- **REQUEST**
Reproduce everything in the records below from the line containing "Describe the element" down to the line containing "y-tick-label: -200 is", both lines included, substituting "specific" for "particular" and changing nothing else. Omit the pictures.

- **AVAILABLE DATA**

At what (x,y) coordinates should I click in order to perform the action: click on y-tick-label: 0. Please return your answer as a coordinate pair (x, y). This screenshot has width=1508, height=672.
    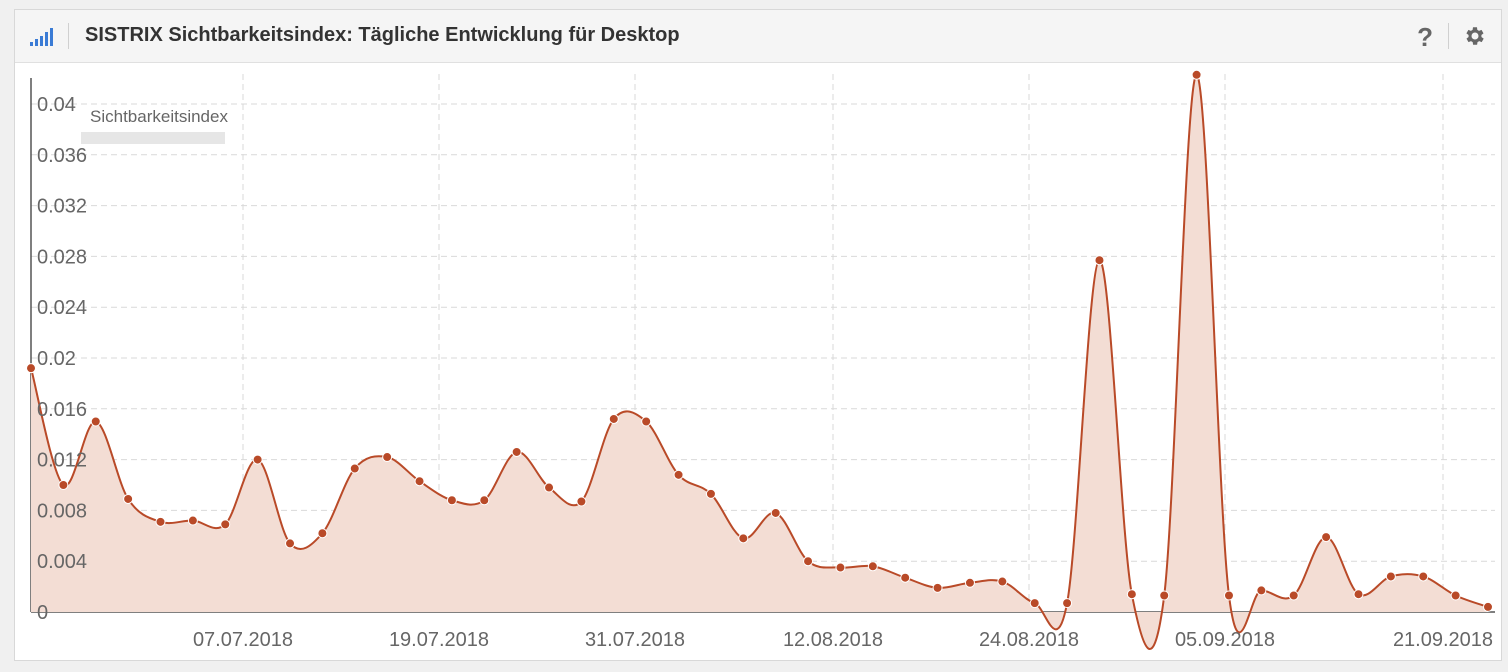
    Looking at the image, I should click on (42, 613).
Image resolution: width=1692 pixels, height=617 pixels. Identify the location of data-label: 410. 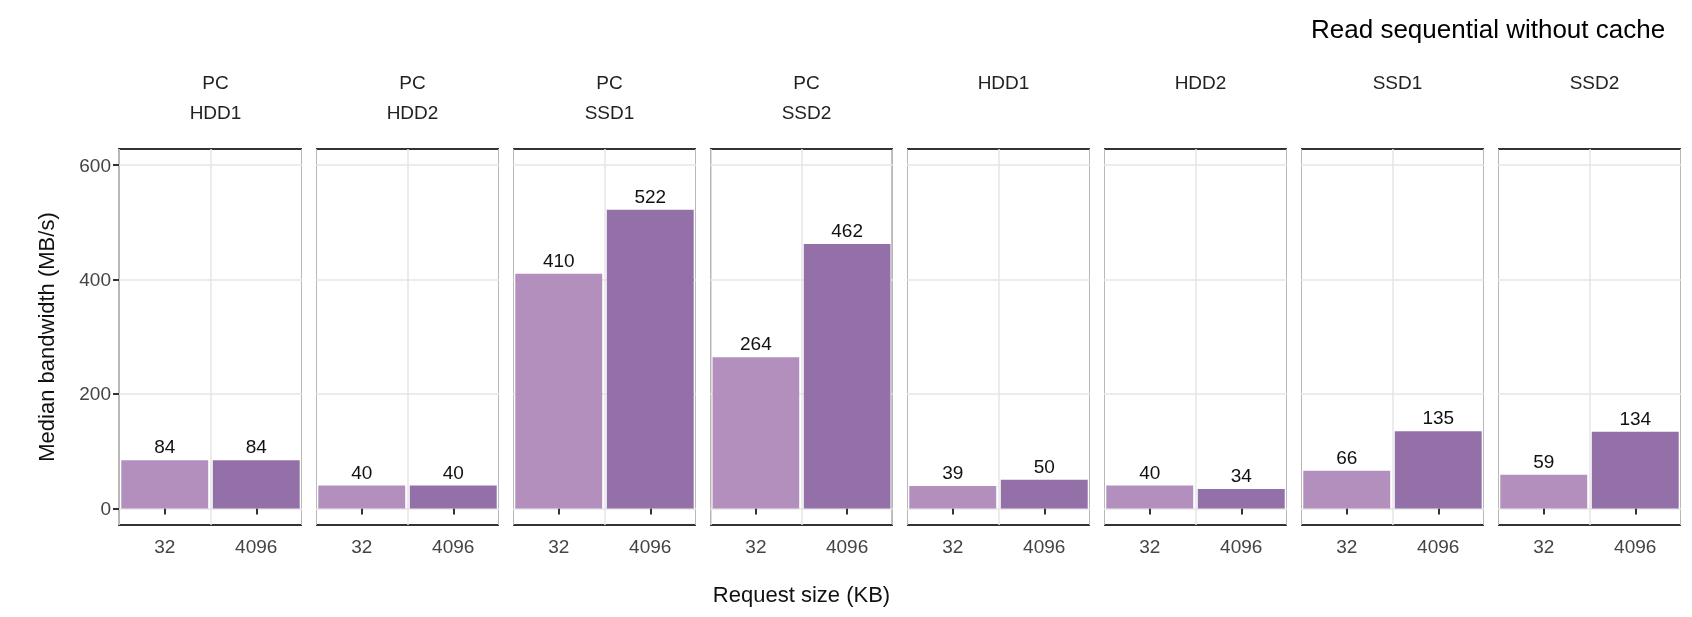
(558, 260).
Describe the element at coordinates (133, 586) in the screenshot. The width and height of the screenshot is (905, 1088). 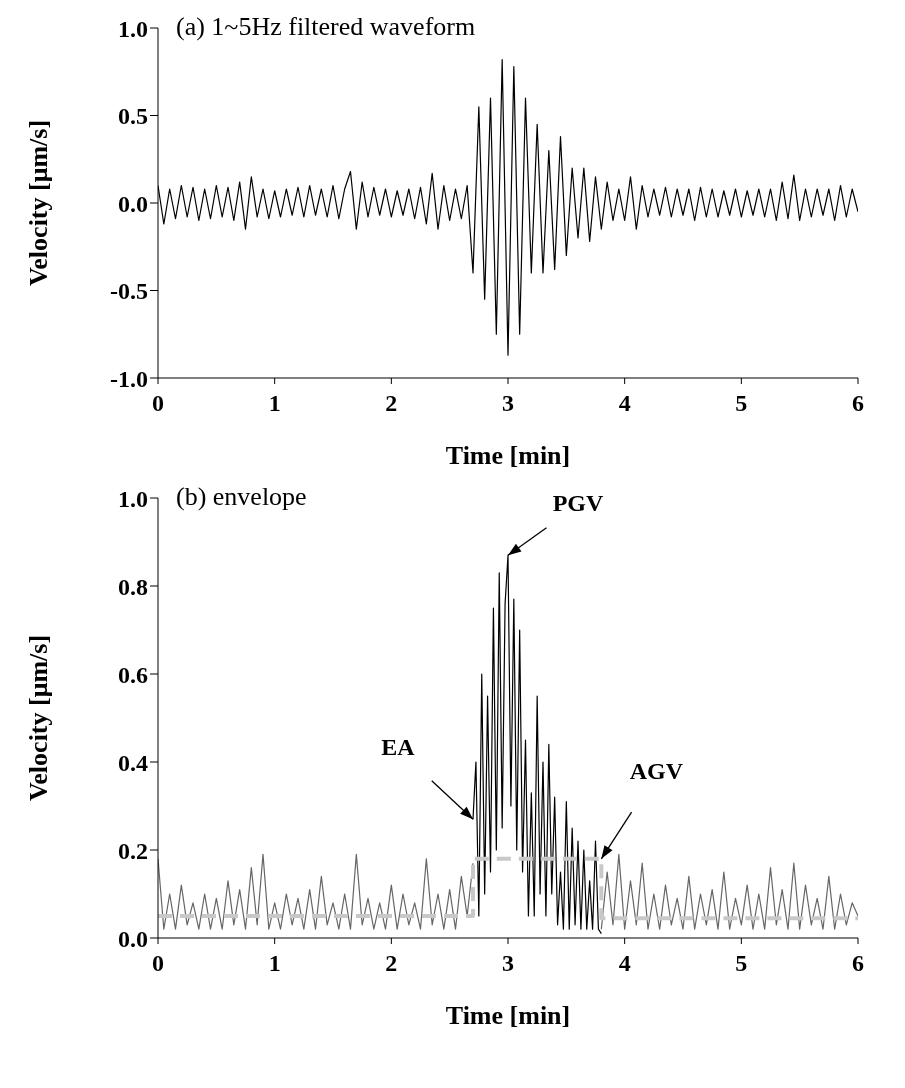
I see `y-tick-label: 0.8` at that location.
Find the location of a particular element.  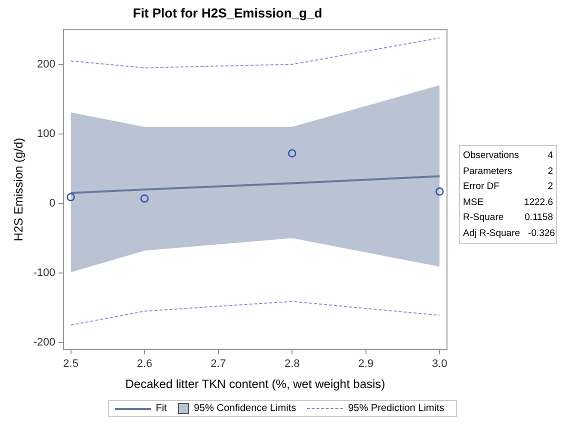

y-tick-label: -200 is located at coordinates (44, 342).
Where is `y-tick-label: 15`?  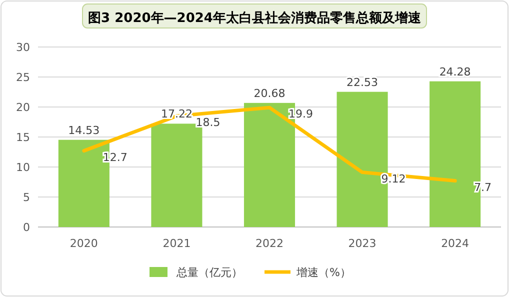 y-tick-label: 15 is located at coordinates (23, 138).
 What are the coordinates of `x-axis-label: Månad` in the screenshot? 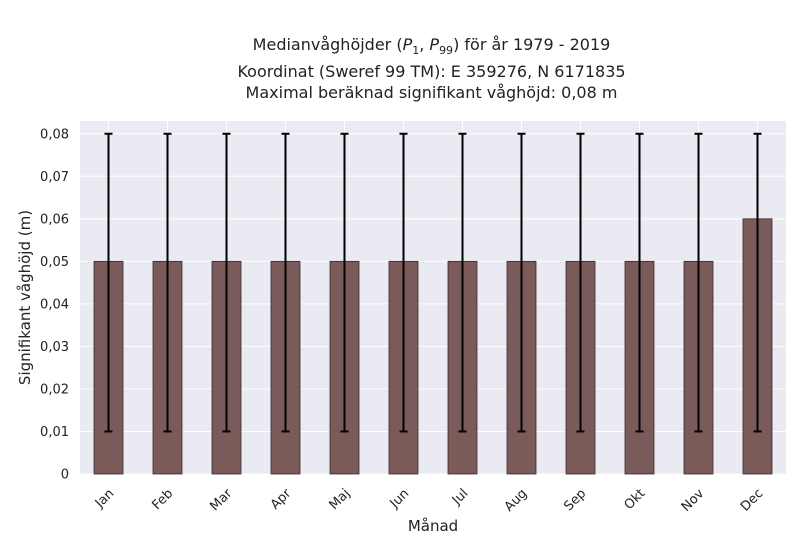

- **EXPECTED ANSWER**
Describe the element at coordinates (133, 586) in the screenshot. The width and height of the screenshot is (905, 1088). 
I see `y-tick-label: 0.8` at that location.
Find the location of a specific element.  

y-tick-label: -200 is located at coordinates (44, 342).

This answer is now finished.